## begin Passage to read

1

I am trying to graph a temperature dataset using mean, max, and min temps by month over 2 years. The graph includes two horizontal temperature thresholds.

I have succeeded in creating a graph, but I want to add labels "9.9" and "12.97" to my 2 horizontal threshold lines, and am having trouble I think because the x-axis is a date.

Here is the dput() sample of my data (hob_m_cs1_sort):

structure(list(year = c(2021, 2021, 2021, 2021), month = c(2, 
3, 4, 5), tmin_mean = c(10.625, 8.27870967741936, 7.78666666666667, 
9.34225806451613), tmax_mean = c(15.255, 15.8003225806452, 16.869, 
18.6835483870968), tmean = c(12.3655534638554, 11.5371012544803, 
11.9291921296296, 13.5006406810036), date = structure(c(18659, 
18687, 18718, 18748), class = "Date"), month_name = c("Feb", 
"Mar", "Apr", "May")), row.names = c(NA, 4L), class = "data.frame")`

This is the code I have been using:

hob_m_cs1_sort %>% group_by(date) %>%
  summarise(min = min(tmin_mean, na.rm = TRUE),
            max = max(tmax_mean, na.rm = TRUE),
            avg = mean(tmean,na.rm = TRUE)) %>%
  gather(metric, value, -date) %>%
  ggplot(.,aes(x = date, y = value, 
               group = metric, color = metric)) + 
  labs(color='Temperature') +
  ggtitle ("Hakalau Monthly Temperatures: Pua 'Akala, 1510 m") +
  theme(plot.title = element_text(hjust = 0.5)) +
  xlab("Date") +  ylab ("Temperature ( ºC )") +
  scale_y_continuous(limits = c(2.5, 22.5), breaks = seq(5, 25, by = 5)) +
  scale_x_date(date_breaks = "2 months", date_labels = "%b %Y") +
  theme_ipsum() +
  theme(axis.text.x=element_text(angle=60, hjust=1)) +
  geom_line(aes(color = metric)) + 
  geom_hline(aes(yintercept=h, linetype = "Culex development"), colour= 'darkorange1') +
  geom_hline(aes(yintercept=h2, linetype = "Avian malaria development"), colour= 'red') +
  scale_linetype_manual(name = "Temperature Thresholds", values = c(2, 2), 
                        guide = guide_legend(override.aes = list(color = c("red", "darkorange1")))) +
  scale_color_manual(values = c("steelblue1", "navyblue", "darkturquoise"), breaks=c('max', 'avg', 'min'), labels=c('Max', 'Avg', 'Min'))

## end Passage to read

## Instruction
Return the forum post about labeling threshold lines on a temperature graph in full, word for word and unchanged.

## begin Given records

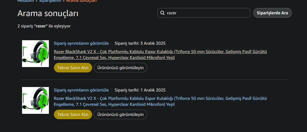The width and height of the screenshot is (307, 132).
Task: View order details for the 3 Aralık 2025 order
Action: [81, 43]
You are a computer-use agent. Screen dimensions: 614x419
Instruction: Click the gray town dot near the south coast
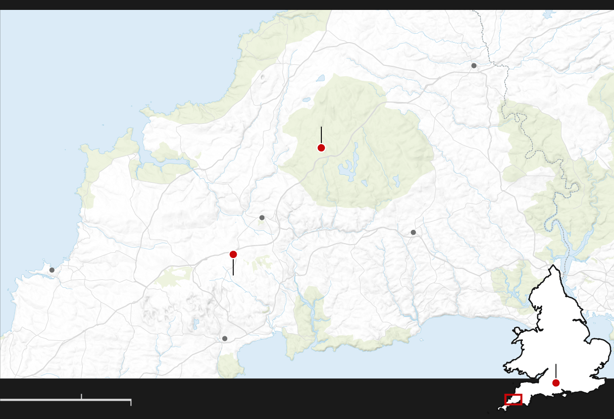point(225,339)
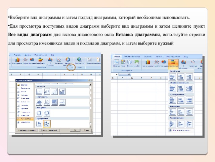Click the Clip art icon in Illustrations group
This screenshot has height=162, width=215.
[x=123, y=63]
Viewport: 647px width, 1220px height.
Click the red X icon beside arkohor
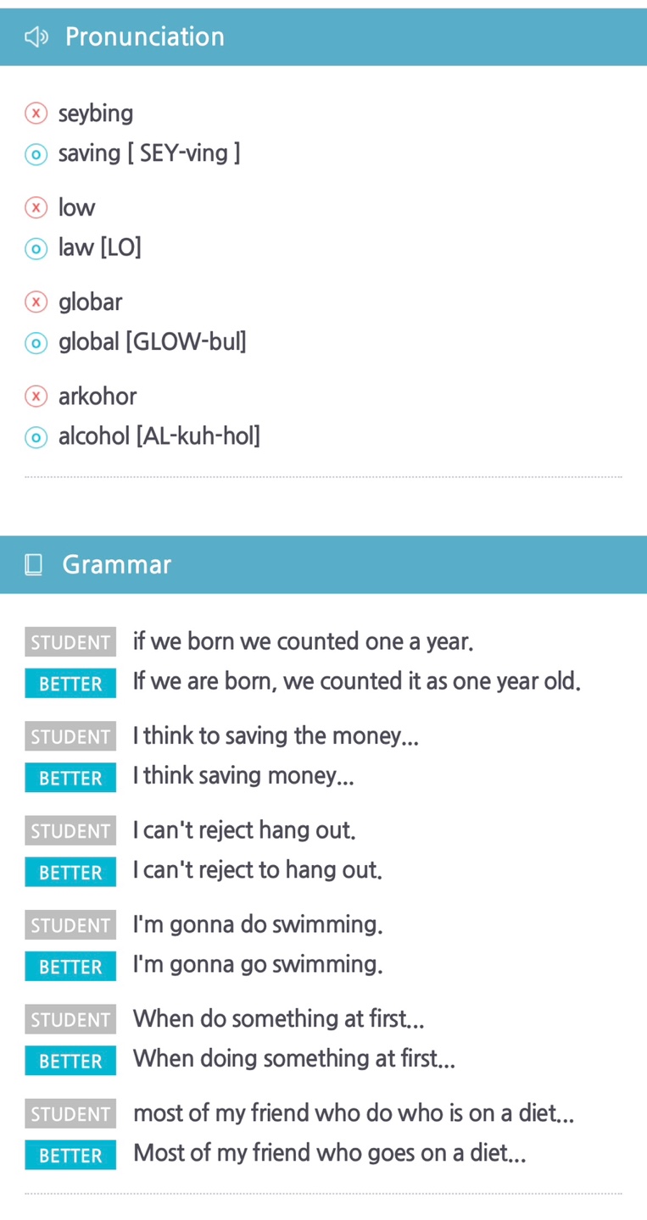[36, 396]
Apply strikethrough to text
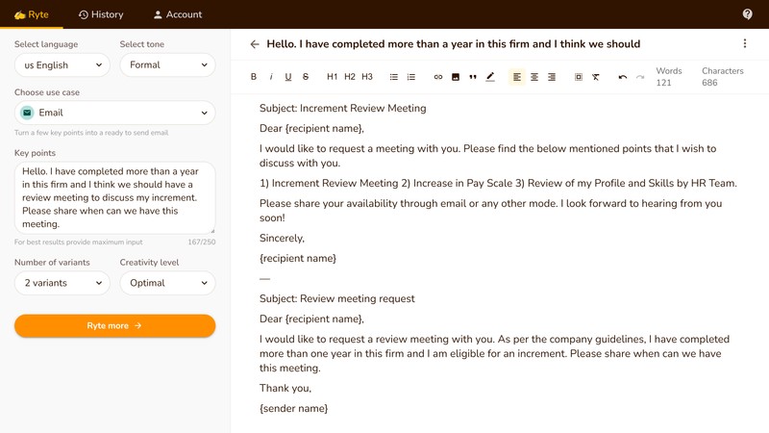Image resolution: width=769 pixels, height=433 pixels. tap(306, 77)

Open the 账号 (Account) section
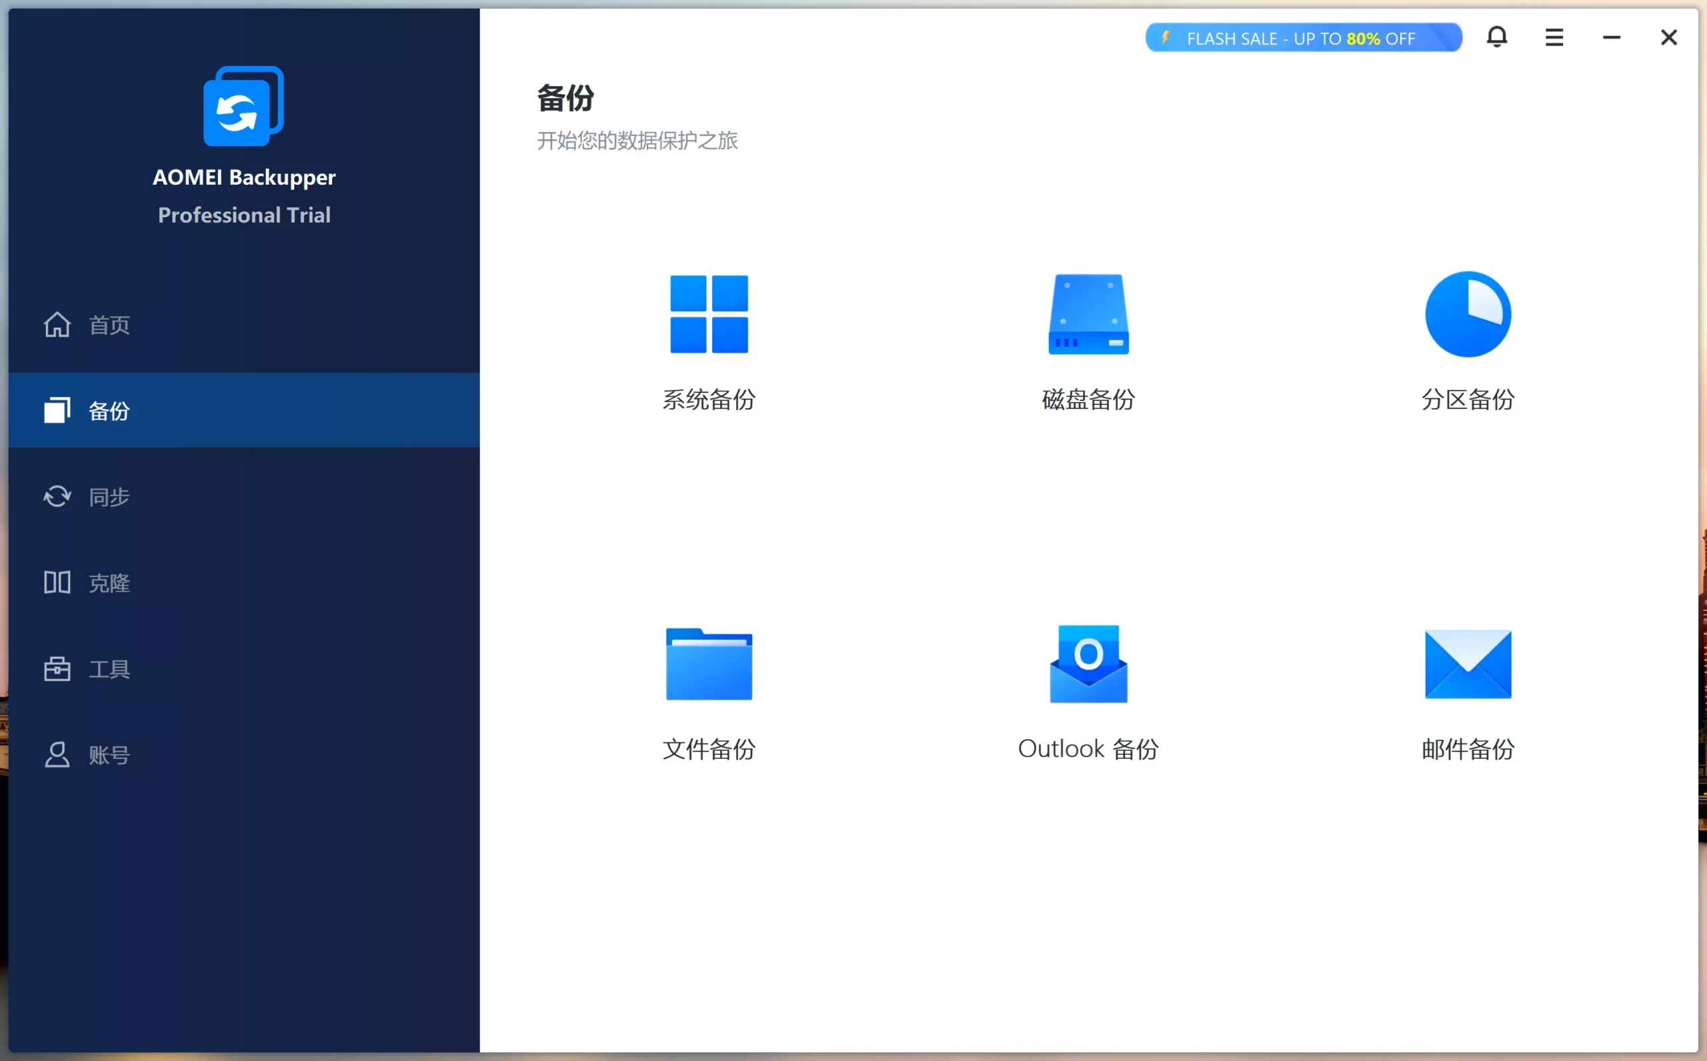[x=109, y=756]
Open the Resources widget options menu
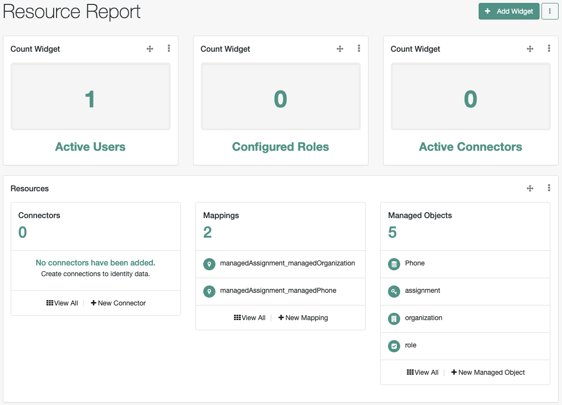 click(x=549, y=188)
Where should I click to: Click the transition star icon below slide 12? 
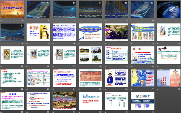click(x=106, y=43)
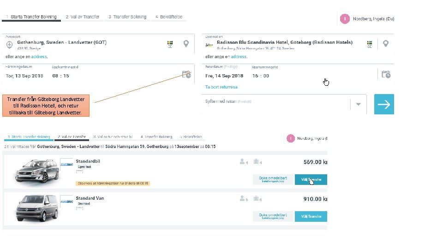Screen dimensions: 443x249
Task: Click the pickup location map pin icon
Action: pos(186,44)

## end Given records

## Answer below
1

I am trying to graph a temperature dataset using mean, max, and min temps by month over 2 years. The graph includes two horizontal temperature thresholds.

I have succeeded in creating a graph, but I want to add labels "9.9" and "12.97" to my 2 horizontal threshold lines, and am having trouble I think because the x-axis is a date.

Here is the dput() sample of my data (hob_m_cs1_sort):

structure(list(year = c(2021, 2021, 2021, 2021), month = c(2, 
3, 4, 5), tmin_mean = c(10.625, 8.27870967741936, 7.78666666666667, 
9.34225806451613), tmax_mean = c(15.255, 15.8003225806452, 16.869, 
18.6835483870968), tmean = c(12.3655534638554, 11.5371012544803, 
11.9291921296296, 13.5006406810036), date = structure(c(18659, 
18687, 18718, 18748), class = "Date"), month_name = c("Feb", 
"Mar", "Apr", "May")), row.names = c(NA, 4L), class = "data.frame")`

This is the code I have been using:

hob_m_cs1_sort %>% group_by(date) %>%
  summarise(min = min(tmin_mean, na.rm = TRUE),
            max = max(tmax_mean, na.rm = TRUE),
            avg = mean(tmean,na.rm = TRUE)) %>%
  gather(metric, value, -date) %>%
  ggplot(.,aes(x = date, y = value, 
               group = metric, color = metric)) + 
  labs(color='Temperature') +
  ggtitle ("Hakalau Monthly Temperatures: Pua 'Akala, 1510 m") +
  theme(plot.title = element_text(hjust = 0.5)) +
  xlab("Date") +  ylab ("Temperature ( ºC )") +
  scale_y_continuous(limits = c(2.5, 22.5), breaks = seq(5, 25, by = 5)) +
  scale_x_date(date_breaks = "2 months", date_labels = "%b %Y") +
  theme_ipsum() +
  theme(axis.text.x=element_text(angle=60, hjust=1)) +
  geom_line(aes(color = metric)) + 
  geom_hline(aes(yintercept=h, linetype = "Culex development"), colour= 'darkorange1') +
  geom_hline(aes(yintercept=h2, linetype = "Avian malaria development"), colour= 'red') +
  scale_linetype_manual(name = "Temperature Thresholds", values = c(2, 2), 
                        guide = guide_legend(override.aes = list(color = c("red", "darkorange1")))) +
  scale_color_manual(values = c("steelblue1", "navyblue", "darkturquoise"), breaks=c('max', 'avg', 'min'), labels=c('Max', 'Avg', 'Min'))